Apple Watch Series 2: watchOS 3

The Tizen-based experience offered up by the Gear S3 isn’t a massive departure from the one found on 2015’s Gear S2. Twisting the bezel clockwise lets you quickly get at your widgets, whilst anticlockwise presents any pending notifications, with apps confined to multiple pages of radial menus. A major strength is that like Android Wear, the Gear S3 is compatible with a whole host of Android smartphones, not just Samsung’s own blowers, whilst the Apple Watch is unsurprisingly tied to iOS devices only.

Samsung Gear S3: Tizen OS screenshots

Apple’s efforts earn watchOS 3 the award for ‘most improved’ but you could argue that Samsung’s wearable OS offered a better user experience to begin with. Despite this, Samsung appears to be struggling to entice developers to continue creating experiences for its Gear smartwatches, whilst the ecosystem behind the Apple Watch family appears far more robust.

Apple Watch Series 2 vs Samsung Gear S3: Performance and battery life

Whilst Apple’s latest wearable comes in two sizes (38mm and 42mm cases) with two different battery capacities (273mAh and 334mAh respectively), both are quoted as offering up to approximately 18 hours of use per charge, which in real-world usage translates to up to two days of wear at a time. It’s a respectable effort made all the more impressive by the fact that it’s comparable to the original Apple Watch’s longevity, despite boasting a beefier processor, brighter screen and GPS.

Apple Watch Series 2 vs Samsung Gear S3: Heart rate sensors

The Gear S3 manages around three days of use from a single charge thanks to an even larger 380mAh cell that charges in almost half the time of the Apple Watch at around 45 minutes. It also keeps pace with the Series 2’s fitness chops by packing in GPS, an optical heart rate sensor and an altimeter, amongst other sensors, allowing for phone-free fitness tracking (depending on the activity). In select markets, an LTE model of the S3 Frontier is also on the cards, meaning truly dependent operation from your phone.

For Brits, the Apple Watch also supports Apple Pay, whilst Samsung Pay is still some way off, even though the Gear S3 packs the hardware necessary to support it.

Apple Watch Series 2 vs Samsung Gear S3: Verdict

If you’re after a top-tier smartwatch that masquerades as a conventional timepiece, then Samsung’s Gear S3 is the obvious choice. It’s more readily customisable than Apple’s watch thanks to those standardised quick-release bands, meets or surpasses the Series 2’s technical abilities in practically every aspect and comes in at around the £300 mark, whichever skew takes your fancy.

Samsung Gear S3: On wrist

Apple appears to have conceded on its efforts to push the Apple Watch as a fashionable timepiece in the traditional sense, focusing more on fitness, but the Series 2 seems all the better for it. It’s an unapologetically beautiful piece of technology and engineering, supported by an expansive closed ecosystem of accessories and apps that are supported by top developers in a way that only Apple seems to be able to pull off.

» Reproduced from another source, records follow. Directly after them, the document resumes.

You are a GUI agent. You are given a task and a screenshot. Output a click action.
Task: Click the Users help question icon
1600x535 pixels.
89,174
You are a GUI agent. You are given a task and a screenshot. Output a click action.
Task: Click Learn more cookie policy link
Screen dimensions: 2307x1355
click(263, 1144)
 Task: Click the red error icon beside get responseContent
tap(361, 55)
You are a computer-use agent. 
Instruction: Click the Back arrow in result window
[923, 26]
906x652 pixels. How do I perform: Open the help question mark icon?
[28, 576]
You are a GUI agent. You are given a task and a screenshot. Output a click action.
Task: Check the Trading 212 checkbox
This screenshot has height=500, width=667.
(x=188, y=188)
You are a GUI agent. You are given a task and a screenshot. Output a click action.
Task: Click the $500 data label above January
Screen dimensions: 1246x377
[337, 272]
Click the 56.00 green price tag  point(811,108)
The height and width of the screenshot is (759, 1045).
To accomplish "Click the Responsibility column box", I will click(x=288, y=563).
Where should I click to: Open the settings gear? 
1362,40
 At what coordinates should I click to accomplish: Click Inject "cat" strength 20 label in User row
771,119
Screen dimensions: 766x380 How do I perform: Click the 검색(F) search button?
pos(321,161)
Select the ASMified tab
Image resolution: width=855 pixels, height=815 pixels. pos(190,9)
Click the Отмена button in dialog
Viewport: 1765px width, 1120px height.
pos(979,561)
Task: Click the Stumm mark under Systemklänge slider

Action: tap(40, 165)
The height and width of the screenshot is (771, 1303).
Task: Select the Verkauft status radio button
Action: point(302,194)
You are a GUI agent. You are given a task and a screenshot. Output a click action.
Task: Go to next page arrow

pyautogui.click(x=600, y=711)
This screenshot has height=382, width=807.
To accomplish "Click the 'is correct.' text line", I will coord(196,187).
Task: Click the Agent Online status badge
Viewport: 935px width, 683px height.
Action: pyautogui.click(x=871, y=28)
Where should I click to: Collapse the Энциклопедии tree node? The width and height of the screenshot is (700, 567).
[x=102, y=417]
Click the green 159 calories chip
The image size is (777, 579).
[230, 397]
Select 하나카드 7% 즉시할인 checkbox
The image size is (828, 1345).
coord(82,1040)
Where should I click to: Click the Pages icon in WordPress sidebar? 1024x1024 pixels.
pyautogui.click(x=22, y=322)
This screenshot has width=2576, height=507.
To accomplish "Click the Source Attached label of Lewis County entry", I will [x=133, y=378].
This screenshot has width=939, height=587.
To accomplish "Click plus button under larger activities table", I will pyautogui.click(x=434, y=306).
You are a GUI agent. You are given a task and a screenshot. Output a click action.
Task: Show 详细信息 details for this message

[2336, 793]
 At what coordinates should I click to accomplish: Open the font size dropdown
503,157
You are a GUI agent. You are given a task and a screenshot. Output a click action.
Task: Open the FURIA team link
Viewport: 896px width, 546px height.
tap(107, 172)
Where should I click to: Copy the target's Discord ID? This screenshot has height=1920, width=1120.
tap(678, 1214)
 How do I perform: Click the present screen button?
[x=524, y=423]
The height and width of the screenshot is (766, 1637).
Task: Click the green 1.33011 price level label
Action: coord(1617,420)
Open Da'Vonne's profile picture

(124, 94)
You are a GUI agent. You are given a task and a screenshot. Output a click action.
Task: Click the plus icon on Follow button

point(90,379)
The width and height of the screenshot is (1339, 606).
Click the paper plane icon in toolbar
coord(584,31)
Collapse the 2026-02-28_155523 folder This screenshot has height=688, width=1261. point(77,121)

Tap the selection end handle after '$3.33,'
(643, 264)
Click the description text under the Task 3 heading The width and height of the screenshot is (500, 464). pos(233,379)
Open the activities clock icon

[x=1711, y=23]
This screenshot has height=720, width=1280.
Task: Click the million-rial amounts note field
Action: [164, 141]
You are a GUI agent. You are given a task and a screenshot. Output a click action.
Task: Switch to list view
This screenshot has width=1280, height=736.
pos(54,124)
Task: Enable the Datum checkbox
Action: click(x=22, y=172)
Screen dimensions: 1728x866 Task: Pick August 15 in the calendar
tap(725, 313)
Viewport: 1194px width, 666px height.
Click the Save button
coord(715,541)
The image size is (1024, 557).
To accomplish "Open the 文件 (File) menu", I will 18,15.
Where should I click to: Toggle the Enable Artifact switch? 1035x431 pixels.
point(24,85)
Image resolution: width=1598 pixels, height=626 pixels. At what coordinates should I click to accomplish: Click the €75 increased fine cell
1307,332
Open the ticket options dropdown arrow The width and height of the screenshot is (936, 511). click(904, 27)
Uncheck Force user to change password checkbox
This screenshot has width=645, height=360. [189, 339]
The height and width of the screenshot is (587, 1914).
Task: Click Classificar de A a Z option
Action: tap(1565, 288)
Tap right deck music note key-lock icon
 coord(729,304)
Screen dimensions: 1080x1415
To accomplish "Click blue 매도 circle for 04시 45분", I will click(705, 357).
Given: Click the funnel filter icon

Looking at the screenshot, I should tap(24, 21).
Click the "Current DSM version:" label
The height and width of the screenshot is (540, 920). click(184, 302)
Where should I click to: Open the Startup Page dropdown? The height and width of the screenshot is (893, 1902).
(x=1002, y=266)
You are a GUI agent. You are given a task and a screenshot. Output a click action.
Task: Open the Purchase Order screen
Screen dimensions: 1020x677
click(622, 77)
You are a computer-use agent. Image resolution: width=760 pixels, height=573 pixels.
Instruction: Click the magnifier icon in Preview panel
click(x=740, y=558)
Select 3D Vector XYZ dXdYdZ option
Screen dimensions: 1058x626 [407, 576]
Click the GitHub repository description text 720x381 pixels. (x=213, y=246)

Apple Watch Series 2: On wrist

Offering two size options also broadens its market appeal to slighter-wristed folk, who would have previously been limited by the chunkier smartwatches that dominated the market in the product category’s early days. As ever with Apple’s wares though, the biggest sticking point is price, with even the smallest, most basic Series 2 watch costing £369 and shooting up to a whopping £1399 for the top-tier 42mm stainless steel Apple Watch Hermès with Fauve Barenia Leather Single Tour Deployment Buckle.

Update 9/1/17: Samsung has added iOS 9 (or newer) support for the Samsung Gear S2, Gear S3 and Gear Fit2 wearables.